**TASK INSTRUCTIONS:**
1. Using the summary of Ontario's NOSI changes below, decide whether each statement agrees with it. For each, answer yes or no and quote the words that decide it.
(a) The Homeowner Protection Act was introduced in June 2024.
(b) Removing a NOSI from a property title cancels the rental contract.
(c) NOSIs for items outside the definition of "consumer goods" can no longer be registered.
2. Based on the summary of Ontario's NOSI changes below, explain in one to three sentences why homeowners must keep paying for a rented item after its NOSI has been removed from the title.

**SELECTED PASSAGE:**
-*-

Source: This summary is based on information provided by Close My Home, a law firm offering insights into the new NOSI legislation in Ontario. For the full article and more details, visit Close My Home.

In June 2024, the Ontario government introduced the Homeowner Protection Act, which significantly impacts Notice of Security Interest (NOSI) registrations on real estate titles. This change is crucial for homeowners, potential buyers, and anyone involved in property transactions in Ontario. Here’s what you need to know about how this affects your property rights, especially when it comes to consumer goods.

What is a NOSI?

A Notice of Security Interest (NOSI) is a claim or "lien" that allows creditors to secure their interest in rented items—often major appliances like water heaters or air conditioners—by placing it on the title of a home. Previously, NOSIs could alert potential buyers and other interested parties that these items were not fully owned by the seller.

Key Changes Under the Homeowner Protection Act 2024

  1. No More NOSIs for Consumer Goods:

    • As of June 6, 2024, creditors can no longer register NOSIs for consumer goods (e.g., HVAC equipment, water softeners) on real estate titles. Registered NOSIs on consumer goods before this date are now considered expired and can be removed with assistance from a lawyer, although legal fees may apply.

  2. Consumers Still Have Financial Responsibility:

    • Importantly, removing a NOSI from the property title doesn’t cancel the rental contract. Homeowners are still liable for payments. Creditors may take alternative measures, such as reporting defaults to credit bureaus, which can impact consumers’ credit scores.

  3. New Registrations and Exceptions:

    • NOSIs for items outside the definition of "consumer goods" under the Personal Property Security Act can still be registered, but they now require confirmation from a lawyer.

What This Means for Homeowners and Buyers

For homeowners, the new law creates a more transparent process, allowing them to remove outdated NOSIs and reduce complications during property sales. Buyers will no longer inherit hidden financial liabilities on consumer goods tied to the property.

Final Thoughts

These changes represent a shift towards a more consumer-friendly real estate market in Ontario. For a smooth and secure transaction, consult with your real estate lawyer on any NOSIs that may apply to your property.

-*-

**DATA SUPPLIED:**
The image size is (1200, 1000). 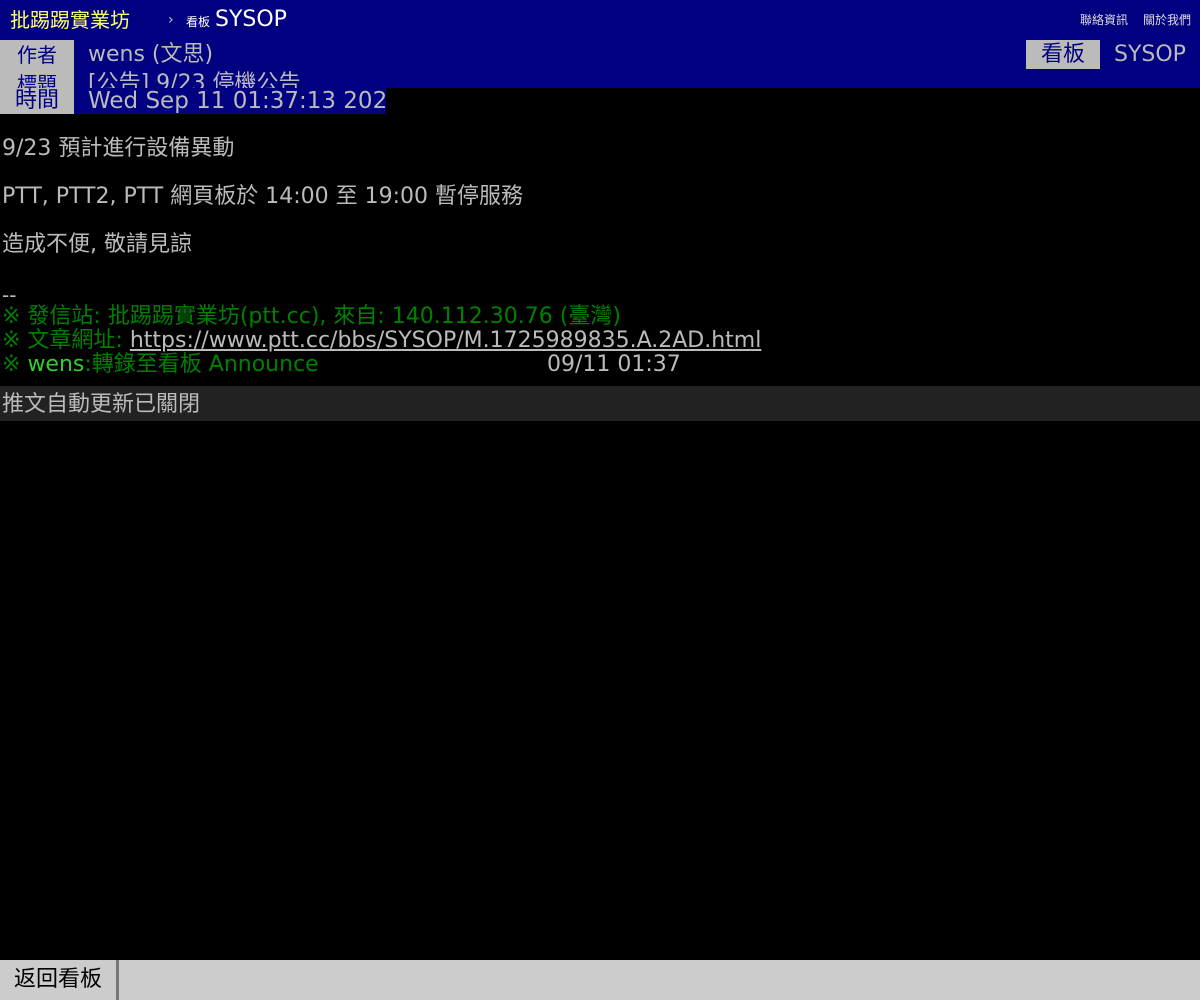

-*-

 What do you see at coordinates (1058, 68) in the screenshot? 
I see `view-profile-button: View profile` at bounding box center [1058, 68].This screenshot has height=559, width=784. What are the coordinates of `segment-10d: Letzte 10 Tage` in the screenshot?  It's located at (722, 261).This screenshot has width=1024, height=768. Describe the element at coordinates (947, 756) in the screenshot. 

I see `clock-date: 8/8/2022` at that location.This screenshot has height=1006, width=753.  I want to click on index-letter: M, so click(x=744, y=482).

-*-

**RESULTS BY TASK:**
1.
(a) Yes: "In June 2024, the Ontario government introduced the Homeowner Protection Act"
(b) No: "removing a NOSI from the property title doesn’t cancel the rental contract"
(c) No: "NOSIs for items outside the definition of "consumer goods" under the Personal Property Security Act can still be registered, but they now require confirmation from a lawyer."

2. Removing a NOSI from the property title does not cancel the rental contract, so homeowners are still liable for the payments. Creditors may also report defaults to credit bureaus, which can affect consumers' credit scores.